-- Opening Marker --

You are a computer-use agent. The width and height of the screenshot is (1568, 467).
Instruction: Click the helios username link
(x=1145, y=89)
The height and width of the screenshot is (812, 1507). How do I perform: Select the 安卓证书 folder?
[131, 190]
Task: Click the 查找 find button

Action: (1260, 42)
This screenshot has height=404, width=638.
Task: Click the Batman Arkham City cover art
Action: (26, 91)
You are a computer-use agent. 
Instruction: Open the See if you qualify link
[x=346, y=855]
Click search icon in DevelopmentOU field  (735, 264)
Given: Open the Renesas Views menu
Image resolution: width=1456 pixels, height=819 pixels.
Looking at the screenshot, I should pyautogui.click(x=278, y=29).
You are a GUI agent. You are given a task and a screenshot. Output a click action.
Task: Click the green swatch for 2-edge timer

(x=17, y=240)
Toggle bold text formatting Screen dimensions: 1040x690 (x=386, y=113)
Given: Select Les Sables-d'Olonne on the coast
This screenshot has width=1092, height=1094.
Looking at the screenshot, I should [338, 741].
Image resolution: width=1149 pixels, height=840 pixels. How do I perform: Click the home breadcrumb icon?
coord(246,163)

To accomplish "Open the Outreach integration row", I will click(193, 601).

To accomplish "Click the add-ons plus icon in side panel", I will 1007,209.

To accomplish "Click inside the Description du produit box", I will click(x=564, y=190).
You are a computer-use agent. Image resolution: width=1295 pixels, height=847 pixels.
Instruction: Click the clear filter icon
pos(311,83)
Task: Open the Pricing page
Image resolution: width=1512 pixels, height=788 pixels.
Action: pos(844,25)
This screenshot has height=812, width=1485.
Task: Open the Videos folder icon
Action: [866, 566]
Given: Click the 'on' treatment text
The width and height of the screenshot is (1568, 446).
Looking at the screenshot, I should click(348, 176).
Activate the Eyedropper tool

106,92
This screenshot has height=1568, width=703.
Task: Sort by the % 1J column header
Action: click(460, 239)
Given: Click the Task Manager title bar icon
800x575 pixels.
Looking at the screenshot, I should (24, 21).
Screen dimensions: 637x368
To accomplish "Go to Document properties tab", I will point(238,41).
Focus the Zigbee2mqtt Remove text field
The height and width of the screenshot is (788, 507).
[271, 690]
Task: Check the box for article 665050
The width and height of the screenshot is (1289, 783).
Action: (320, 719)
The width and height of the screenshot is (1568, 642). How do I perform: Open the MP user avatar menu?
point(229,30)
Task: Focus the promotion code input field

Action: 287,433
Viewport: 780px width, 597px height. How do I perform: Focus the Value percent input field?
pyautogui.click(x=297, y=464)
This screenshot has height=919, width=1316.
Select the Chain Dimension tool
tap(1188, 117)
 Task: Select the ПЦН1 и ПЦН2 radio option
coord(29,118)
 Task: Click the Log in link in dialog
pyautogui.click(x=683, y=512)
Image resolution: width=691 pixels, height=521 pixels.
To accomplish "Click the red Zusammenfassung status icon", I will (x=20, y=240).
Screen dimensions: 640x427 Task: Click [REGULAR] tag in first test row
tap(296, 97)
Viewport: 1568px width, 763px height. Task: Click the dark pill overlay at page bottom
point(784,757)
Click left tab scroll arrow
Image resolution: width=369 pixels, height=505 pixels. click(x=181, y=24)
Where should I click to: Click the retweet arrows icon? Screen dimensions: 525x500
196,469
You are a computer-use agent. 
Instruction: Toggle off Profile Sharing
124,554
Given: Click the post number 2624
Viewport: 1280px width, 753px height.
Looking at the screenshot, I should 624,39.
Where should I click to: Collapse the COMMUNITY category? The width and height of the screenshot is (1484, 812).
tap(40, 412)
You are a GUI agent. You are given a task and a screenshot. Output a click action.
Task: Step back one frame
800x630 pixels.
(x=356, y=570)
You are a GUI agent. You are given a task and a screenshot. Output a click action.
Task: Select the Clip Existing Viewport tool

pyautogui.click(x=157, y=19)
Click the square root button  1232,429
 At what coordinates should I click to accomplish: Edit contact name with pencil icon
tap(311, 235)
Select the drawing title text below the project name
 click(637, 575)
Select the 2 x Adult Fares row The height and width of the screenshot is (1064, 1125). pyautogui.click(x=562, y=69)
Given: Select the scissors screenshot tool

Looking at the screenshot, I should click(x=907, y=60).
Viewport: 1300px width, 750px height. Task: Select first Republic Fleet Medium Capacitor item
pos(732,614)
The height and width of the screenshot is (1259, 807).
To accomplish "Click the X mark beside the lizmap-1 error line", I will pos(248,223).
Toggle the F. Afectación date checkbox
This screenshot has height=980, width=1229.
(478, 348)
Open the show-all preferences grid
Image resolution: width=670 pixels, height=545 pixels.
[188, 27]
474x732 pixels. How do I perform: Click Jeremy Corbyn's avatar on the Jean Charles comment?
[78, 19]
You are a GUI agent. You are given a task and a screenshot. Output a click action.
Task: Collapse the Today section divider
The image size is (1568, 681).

-- Closing Marker --

For each line in the entries that holds "computer", return that line.

You are a computer-use agent. The width and height of the screenshot is (1568, 467).
You are a computer-use agent. 
You are a computer-use agent. Image resolution: width=1295 pixels, height=847 pixels.
You are a computer-use agent. 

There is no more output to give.